* Task item *
In the entries below, how many lines contain the string "Given"? State the number and nothing else.

[Dataset entries]
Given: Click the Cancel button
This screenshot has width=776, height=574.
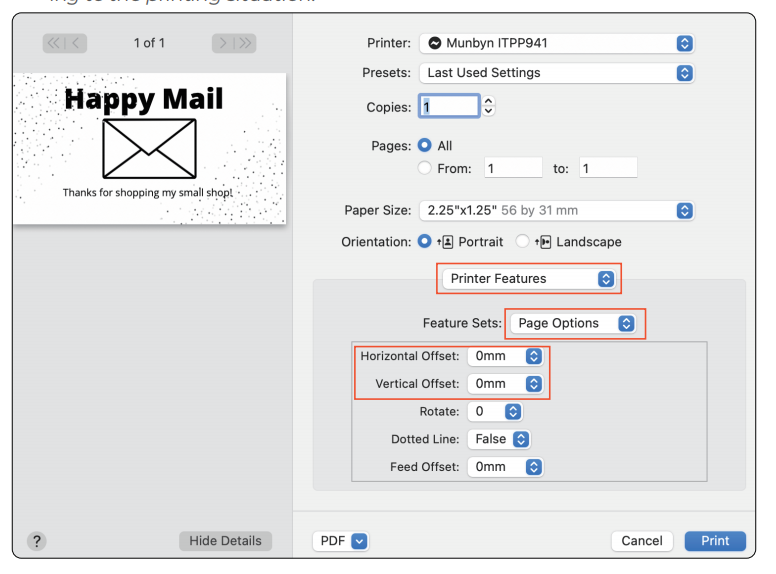Looking at the screenshot, I should 641,541.
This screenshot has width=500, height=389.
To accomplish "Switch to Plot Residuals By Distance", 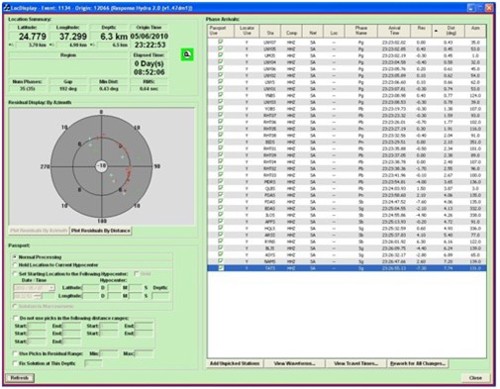I will (x=101, y=231).
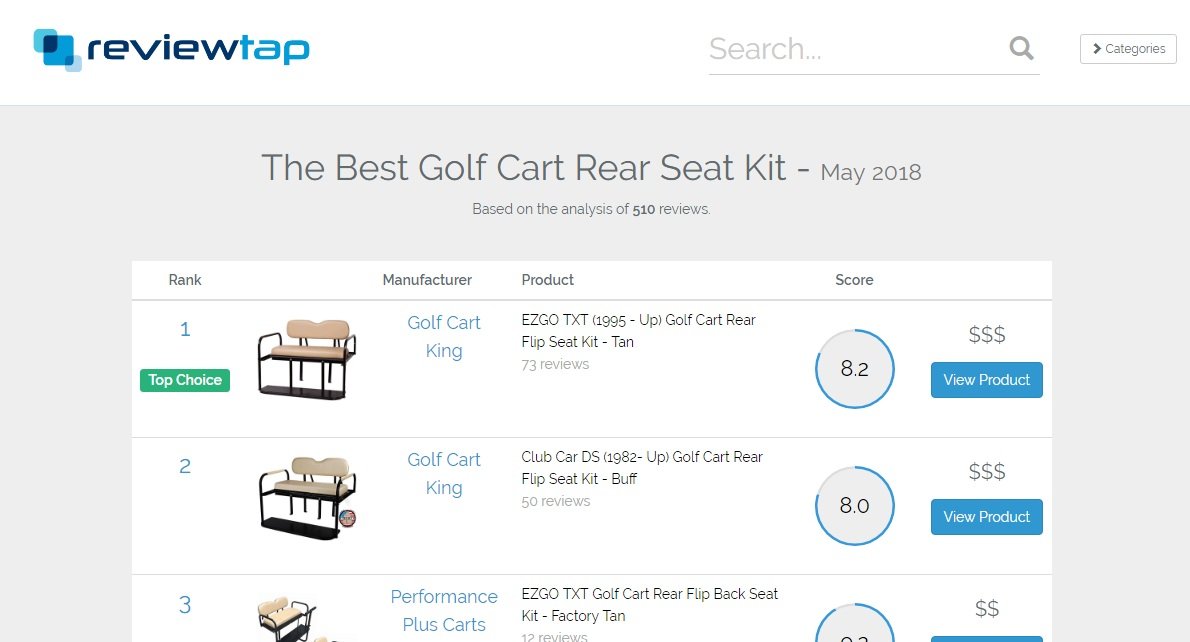The image size is (1190, 642).
Task: Click the 8.2 score circle
Action: pyautogui.click(x=855, y=369)
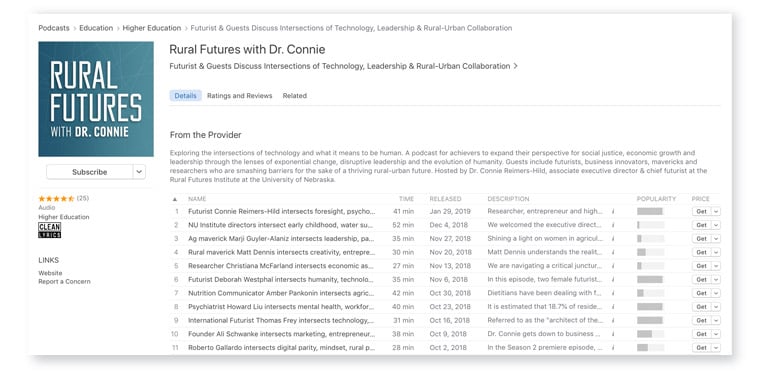Expand Get options for Oct 2 episode
The height and width of the screenshot is (383, 760).
pos(716,348)
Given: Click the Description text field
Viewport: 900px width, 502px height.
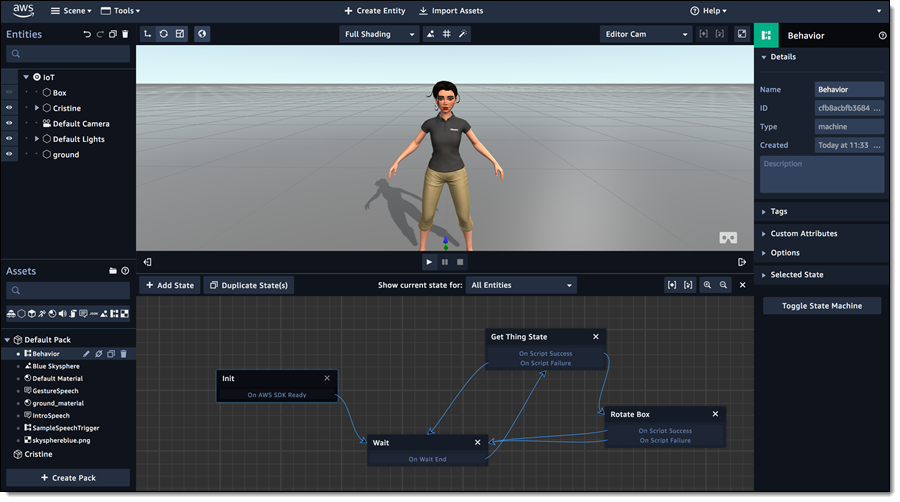Looking at the screenshot, I should point(821,174).
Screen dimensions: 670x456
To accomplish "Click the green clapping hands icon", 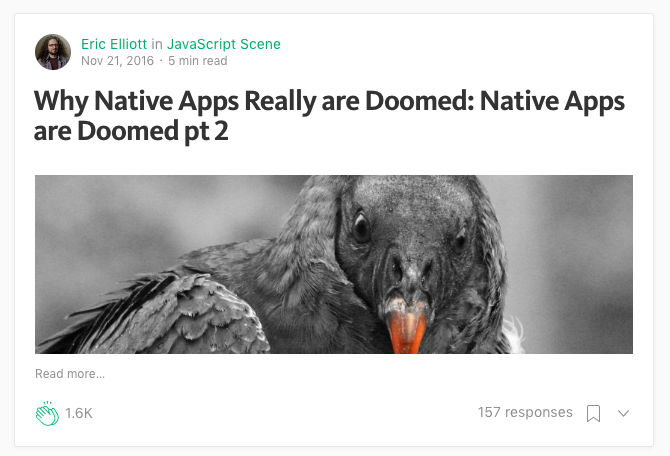I will 47,413.
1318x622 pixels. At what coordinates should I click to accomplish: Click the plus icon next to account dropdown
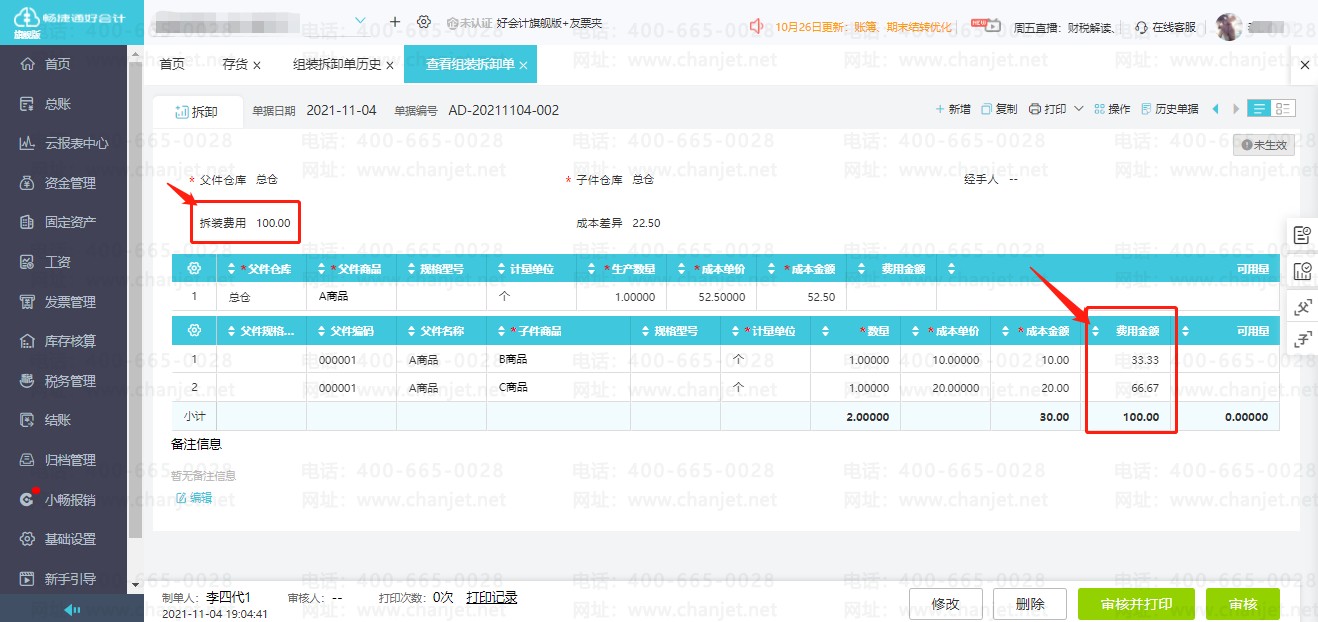pos(395,22)
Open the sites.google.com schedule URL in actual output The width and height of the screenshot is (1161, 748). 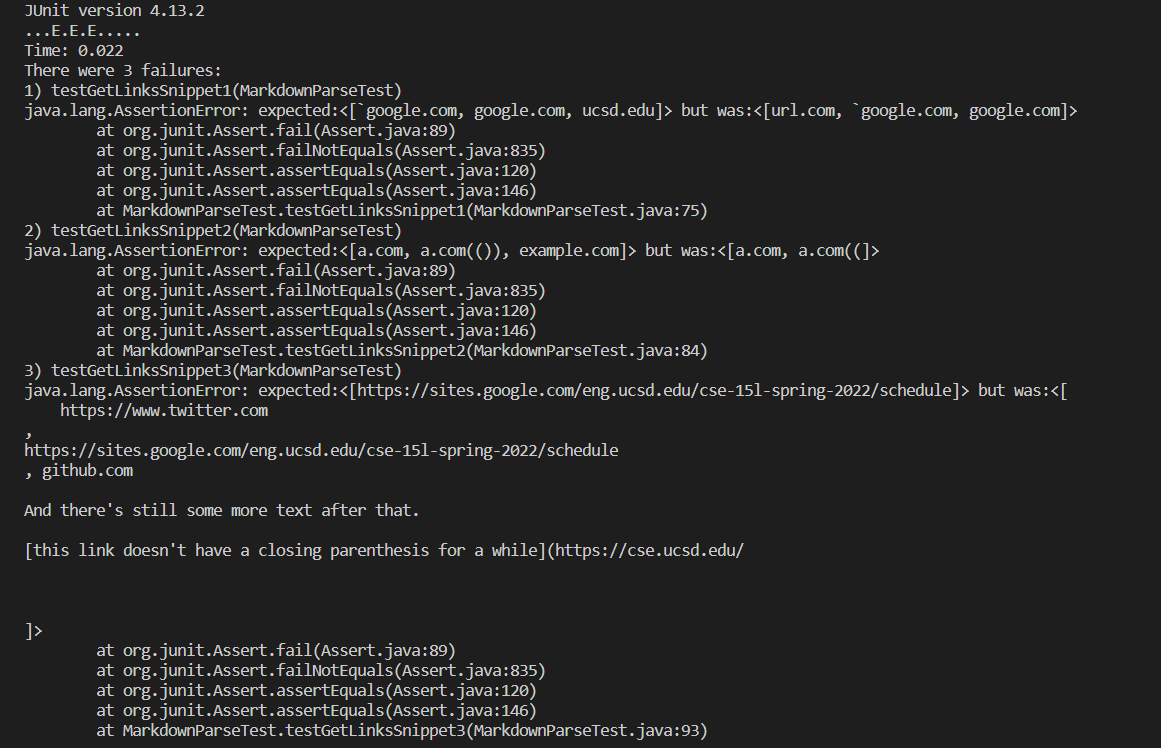pyautogui.click(x=321, y=450)
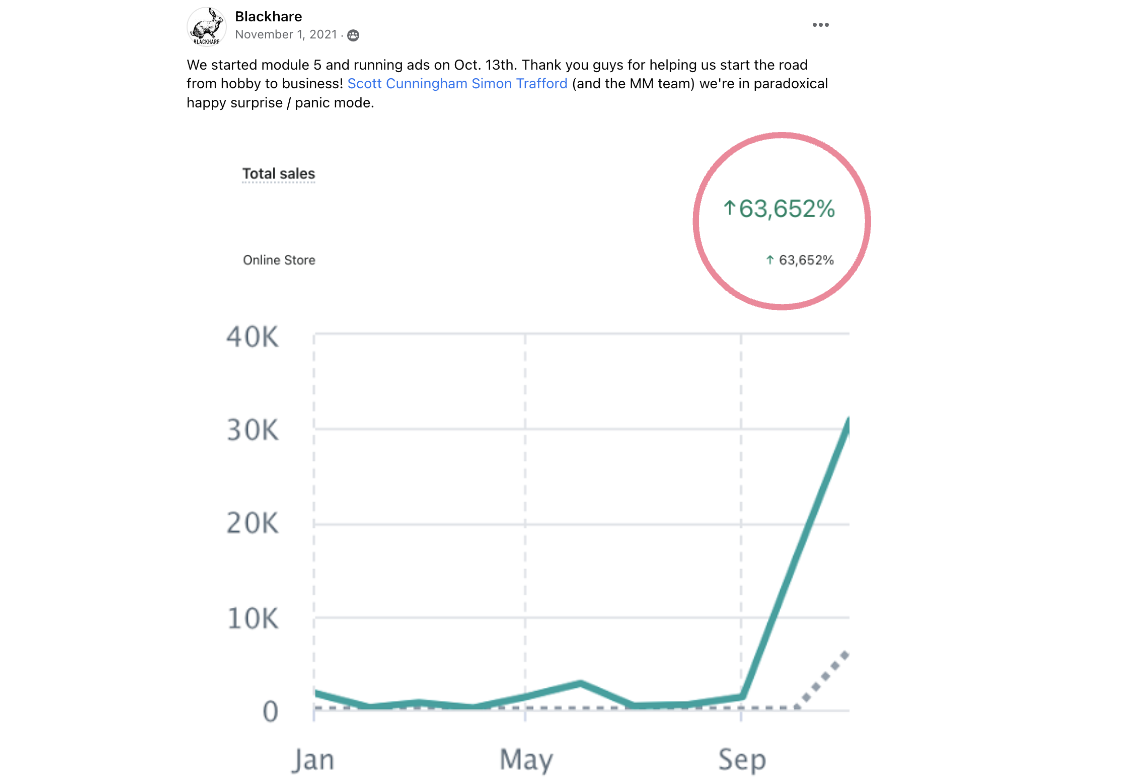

* Answer below *
2